*WHAT THIS TASK INVOLVES:* The required output is the exact run of lines below that opens at the line with "For every named" and closes at the line with "Длинный фокус".

*SUPPLIED DATA:*
════════════════

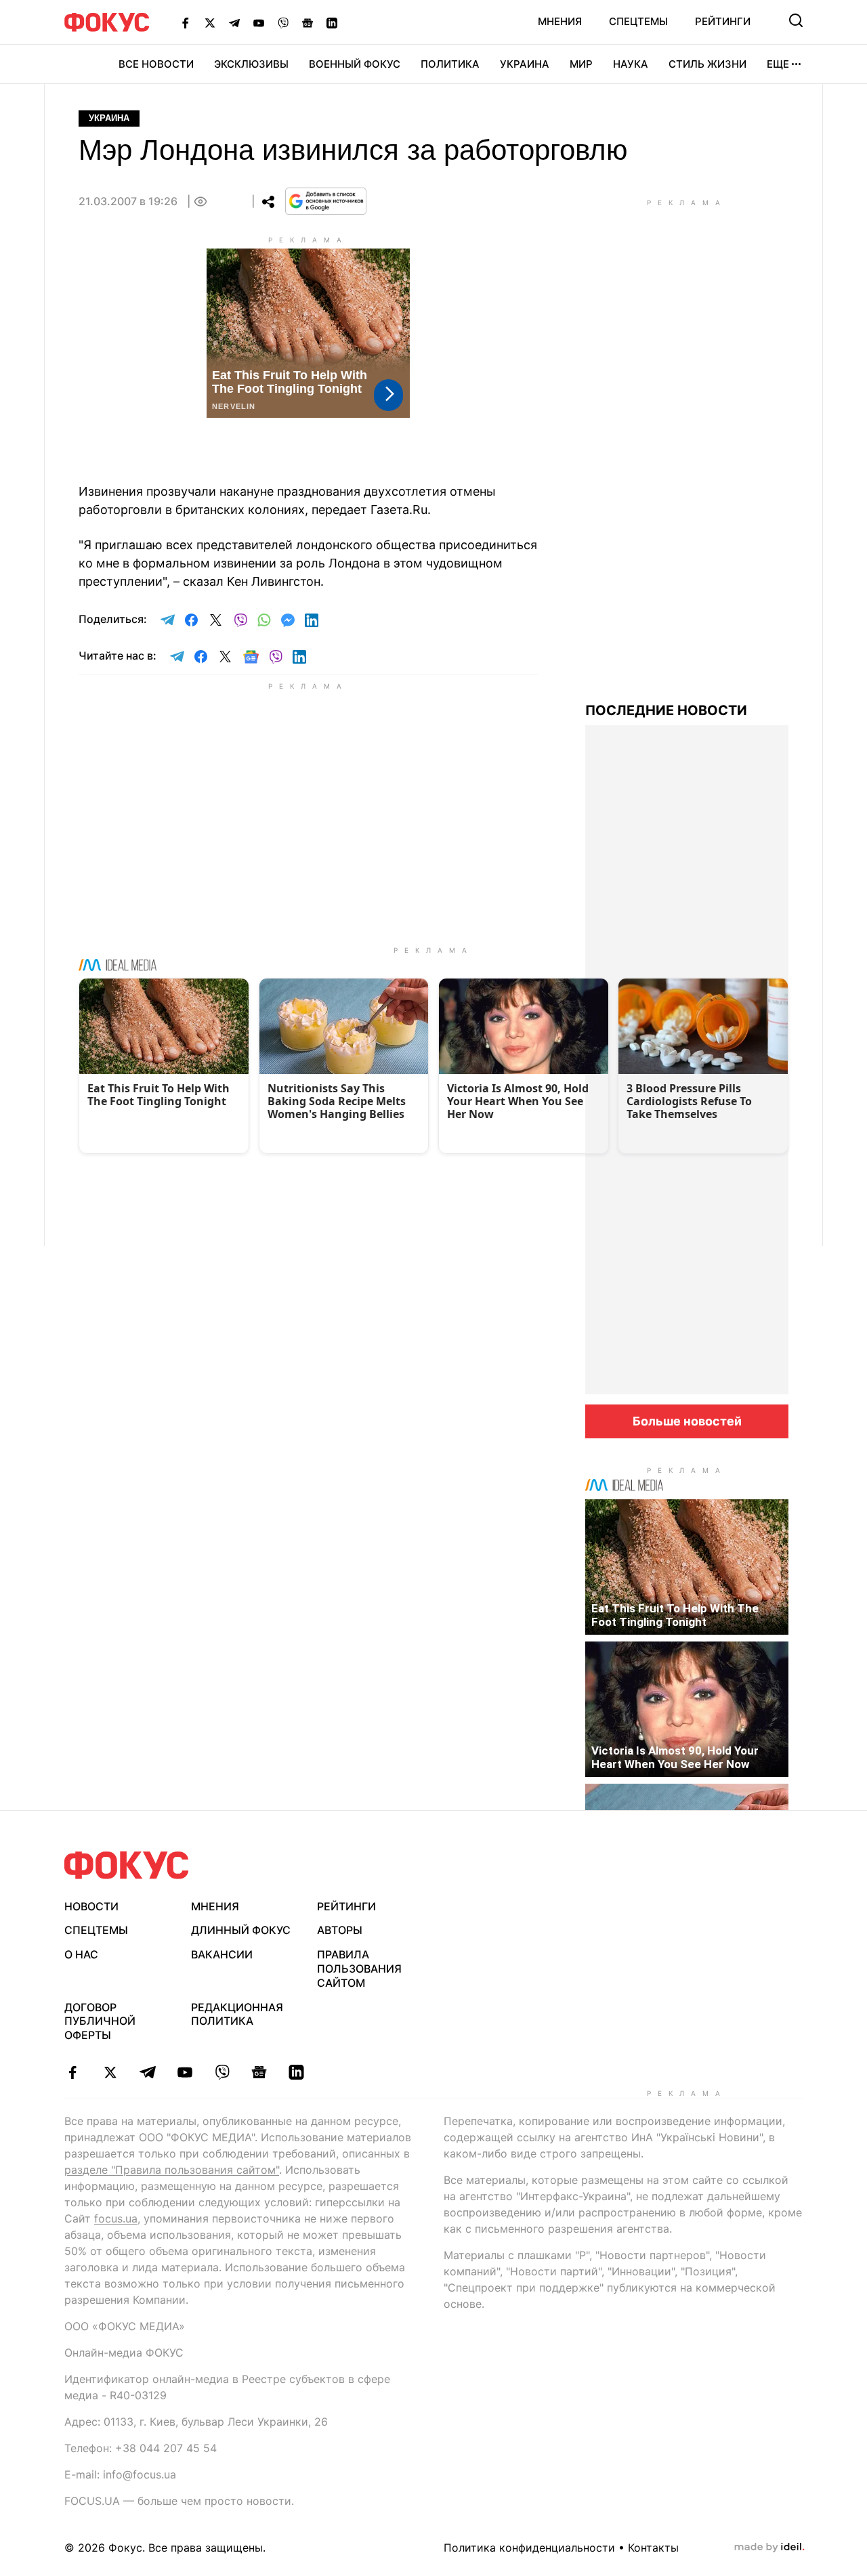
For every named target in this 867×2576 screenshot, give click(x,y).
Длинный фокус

════════════════

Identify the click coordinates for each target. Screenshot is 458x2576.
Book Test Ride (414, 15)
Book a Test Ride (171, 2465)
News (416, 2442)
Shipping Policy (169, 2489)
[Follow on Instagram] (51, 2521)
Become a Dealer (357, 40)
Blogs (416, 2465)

════════════════

*ANSWER:*
For every named target in this 867×2576 screenshot, give click(x,y).
Длинный фокус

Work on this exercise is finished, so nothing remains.